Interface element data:
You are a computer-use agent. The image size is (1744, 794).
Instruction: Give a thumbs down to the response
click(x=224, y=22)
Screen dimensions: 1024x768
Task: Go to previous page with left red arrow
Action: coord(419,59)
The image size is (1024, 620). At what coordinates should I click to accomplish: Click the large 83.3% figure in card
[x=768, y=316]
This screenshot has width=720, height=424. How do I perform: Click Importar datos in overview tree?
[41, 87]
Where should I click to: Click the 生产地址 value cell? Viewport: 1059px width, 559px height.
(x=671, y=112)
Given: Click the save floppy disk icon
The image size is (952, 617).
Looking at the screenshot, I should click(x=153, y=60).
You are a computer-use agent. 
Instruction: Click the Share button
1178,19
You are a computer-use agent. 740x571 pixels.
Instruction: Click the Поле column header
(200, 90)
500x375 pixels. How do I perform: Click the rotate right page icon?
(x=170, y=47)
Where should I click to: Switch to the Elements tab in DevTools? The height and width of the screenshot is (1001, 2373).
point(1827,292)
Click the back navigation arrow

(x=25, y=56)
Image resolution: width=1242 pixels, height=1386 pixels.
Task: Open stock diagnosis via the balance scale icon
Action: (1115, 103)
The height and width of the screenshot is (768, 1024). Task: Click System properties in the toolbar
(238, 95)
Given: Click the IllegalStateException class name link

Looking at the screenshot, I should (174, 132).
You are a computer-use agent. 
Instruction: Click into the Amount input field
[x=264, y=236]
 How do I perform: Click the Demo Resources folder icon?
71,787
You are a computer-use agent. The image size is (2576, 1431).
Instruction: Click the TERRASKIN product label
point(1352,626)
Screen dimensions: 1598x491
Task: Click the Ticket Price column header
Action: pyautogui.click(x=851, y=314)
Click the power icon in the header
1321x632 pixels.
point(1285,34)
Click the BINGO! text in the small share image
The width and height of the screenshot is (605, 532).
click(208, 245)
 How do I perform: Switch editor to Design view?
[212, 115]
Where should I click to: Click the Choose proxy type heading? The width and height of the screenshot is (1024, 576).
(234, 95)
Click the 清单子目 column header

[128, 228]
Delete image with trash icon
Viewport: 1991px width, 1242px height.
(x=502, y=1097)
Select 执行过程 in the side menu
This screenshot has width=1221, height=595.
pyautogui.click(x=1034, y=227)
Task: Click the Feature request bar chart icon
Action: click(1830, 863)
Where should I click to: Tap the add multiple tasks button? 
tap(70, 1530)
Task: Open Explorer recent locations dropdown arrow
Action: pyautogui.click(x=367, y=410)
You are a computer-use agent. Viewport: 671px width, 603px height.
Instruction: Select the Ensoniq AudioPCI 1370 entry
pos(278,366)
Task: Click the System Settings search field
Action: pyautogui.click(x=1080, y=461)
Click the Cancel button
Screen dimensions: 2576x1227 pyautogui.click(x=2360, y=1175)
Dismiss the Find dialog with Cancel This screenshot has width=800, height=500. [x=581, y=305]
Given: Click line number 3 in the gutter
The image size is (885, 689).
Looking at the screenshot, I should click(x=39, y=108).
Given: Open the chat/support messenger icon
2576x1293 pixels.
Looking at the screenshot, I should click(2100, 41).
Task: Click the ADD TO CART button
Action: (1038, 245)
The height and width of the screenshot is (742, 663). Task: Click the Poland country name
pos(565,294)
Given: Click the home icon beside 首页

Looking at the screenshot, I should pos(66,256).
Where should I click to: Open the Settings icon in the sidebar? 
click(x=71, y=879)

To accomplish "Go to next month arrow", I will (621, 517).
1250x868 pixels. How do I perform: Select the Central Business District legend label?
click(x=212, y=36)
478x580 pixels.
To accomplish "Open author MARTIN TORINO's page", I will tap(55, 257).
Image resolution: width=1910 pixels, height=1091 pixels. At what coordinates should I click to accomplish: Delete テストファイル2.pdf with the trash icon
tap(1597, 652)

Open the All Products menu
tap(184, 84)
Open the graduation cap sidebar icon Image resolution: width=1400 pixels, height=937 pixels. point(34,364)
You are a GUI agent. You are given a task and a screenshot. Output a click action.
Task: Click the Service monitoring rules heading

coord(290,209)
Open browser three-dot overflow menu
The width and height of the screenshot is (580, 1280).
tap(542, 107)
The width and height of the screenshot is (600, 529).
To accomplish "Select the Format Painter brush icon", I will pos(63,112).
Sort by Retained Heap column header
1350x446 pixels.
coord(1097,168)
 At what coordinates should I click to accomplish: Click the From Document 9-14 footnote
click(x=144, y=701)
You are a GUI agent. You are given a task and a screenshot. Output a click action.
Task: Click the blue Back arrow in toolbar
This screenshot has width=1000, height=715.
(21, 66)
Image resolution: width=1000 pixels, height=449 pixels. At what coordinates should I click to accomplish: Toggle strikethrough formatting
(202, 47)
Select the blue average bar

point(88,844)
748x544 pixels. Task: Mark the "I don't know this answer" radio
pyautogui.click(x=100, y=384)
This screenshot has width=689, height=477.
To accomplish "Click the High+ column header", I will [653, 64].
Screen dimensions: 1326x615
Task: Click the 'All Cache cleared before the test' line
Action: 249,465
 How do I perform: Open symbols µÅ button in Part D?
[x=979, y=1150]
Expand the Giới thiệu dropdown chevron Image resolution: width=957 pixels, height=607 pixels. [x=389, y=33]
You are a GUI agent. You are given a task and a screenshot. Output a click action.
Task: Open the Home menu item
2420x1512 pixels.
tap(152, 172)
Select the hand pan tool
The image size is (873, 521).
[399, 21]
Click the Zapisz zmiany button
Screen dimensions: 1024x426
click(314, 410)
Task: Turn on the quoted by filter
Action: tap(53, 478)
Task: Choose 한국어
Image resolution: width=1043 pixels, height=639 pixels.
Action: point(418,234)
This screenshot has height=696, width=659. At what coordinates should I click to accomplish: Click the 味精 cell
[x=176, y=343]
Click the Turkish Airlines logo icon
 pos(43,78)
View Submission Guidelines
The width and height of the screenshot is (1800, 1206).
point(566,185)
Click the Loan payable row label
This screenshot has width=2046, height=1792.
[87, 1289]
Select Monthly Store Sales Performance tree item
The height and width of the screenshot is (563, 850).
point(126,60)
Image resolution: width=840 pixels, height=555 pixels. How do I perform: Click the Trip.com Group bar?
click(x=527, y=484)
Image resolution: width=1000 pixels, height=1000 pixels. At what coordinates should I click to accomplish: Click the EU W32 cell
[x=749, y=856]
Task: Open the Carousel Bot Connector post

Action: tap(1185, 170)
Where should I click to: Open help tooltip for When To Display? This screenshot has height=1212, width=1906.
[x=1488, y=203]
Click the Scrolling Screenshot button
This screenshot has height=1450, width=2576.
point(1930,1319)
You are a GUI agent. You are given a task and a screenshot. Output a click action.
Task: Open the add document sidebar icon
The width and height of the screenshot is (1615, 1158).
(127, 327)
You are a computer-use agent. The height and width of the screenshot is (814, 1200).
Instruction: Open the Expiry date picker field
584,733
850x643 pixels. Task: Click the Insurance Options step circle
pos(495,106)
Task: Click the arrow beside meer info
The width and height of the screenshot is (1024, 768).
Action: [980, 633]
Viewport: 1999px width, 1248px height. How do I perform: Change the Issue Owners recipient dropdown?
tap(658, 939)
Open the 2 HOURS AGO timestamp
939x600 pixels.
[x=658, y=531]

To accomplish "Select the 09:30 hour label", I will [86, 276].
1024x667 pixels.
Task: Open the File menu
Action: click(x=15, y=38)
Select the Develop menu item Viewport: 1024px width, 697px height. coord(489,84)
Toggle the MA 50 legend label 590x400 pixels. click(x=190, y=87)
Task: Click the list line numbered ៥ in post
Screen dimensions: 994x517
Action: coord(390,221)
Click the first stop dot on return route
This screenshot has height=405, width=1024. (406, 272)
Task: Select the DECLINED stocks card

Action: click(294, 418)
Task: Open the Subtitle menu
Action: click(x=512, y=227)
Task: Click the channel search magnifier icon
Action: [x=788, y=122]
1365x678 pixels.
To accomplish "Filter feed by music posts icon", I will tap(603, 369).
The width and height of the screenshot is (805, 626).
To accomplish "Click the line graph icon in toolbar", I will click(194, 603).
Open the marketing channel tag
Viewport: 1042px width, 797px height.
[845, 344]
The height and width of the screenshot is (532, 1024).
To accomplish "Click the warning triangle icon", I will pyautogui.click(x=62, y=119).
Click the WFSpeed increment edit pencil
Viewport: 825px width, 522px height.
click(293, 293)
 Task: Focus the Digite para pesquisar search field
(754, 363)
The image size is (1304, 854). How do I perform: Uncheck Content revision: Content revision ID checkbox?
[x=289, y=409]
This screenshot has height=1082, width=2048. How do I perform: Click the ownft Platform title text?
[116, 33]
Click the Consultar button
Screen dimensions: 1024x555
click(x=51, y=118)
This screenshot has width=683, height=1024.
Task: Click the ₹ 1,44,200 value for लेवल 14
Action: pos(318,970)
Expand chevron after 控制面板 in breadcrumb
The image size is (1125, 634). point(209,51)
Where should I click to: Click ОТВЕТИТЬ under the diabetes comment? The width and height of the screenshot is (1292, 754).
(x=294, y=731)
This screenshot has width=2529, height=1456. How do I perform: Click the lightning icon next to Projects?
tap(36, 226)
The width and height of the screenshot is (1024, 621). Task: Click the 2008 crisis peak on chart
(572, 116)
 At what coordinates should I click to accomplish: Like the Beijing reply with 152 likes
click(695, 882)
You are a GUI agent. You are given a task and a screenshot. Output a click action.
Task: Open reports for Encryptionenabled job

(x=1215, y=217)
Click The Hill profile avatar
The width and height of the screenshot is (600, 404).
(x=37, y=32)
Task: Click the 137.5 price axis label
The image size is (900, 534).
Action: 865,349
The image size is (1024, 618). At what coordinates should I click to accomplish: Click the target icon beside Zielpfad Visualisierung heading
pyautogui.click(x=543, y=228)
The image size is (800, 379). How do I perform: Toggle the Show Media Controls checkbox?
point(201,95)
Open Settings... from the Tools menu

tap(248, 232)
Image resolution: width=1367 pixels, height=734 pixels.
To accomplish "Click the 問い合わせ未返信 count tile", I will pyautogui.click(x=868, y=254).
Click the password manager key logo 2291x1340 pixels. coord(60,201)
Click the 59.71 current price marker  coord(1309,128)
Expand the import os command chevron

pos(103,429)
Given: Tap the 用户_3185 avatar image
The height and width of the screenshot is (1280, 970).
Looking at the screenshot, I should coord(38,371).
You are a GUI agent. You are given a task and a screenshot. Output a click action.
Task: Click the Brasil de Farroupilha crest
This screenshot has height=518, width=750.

_Do this:_
Reproduce the data above verbatim, starting with the line that contains "How do I perform: Switch" and going on through the line that contains "Action: click(1830, 863)".

_Answer to this task:_
 How do I perform: Switch editor to Design view?
[212, 115]
Where should I click to: Click the Choose proxy type heading? The width and height of the screenshot is (1024, 576).
(234, 95)
Click the 清单子目 column header

[128, 228]
Delete image with trash icon
Viewport: 1991px width, 1242px height.
(x=502, y=1097)
Select 执行过程 in the side menu
This screenshot has width=1221, height=595.
pyautogui.click(x=1034, y=227)
Task: Click the Feature request bar chart icon
Action: click(1830, 863)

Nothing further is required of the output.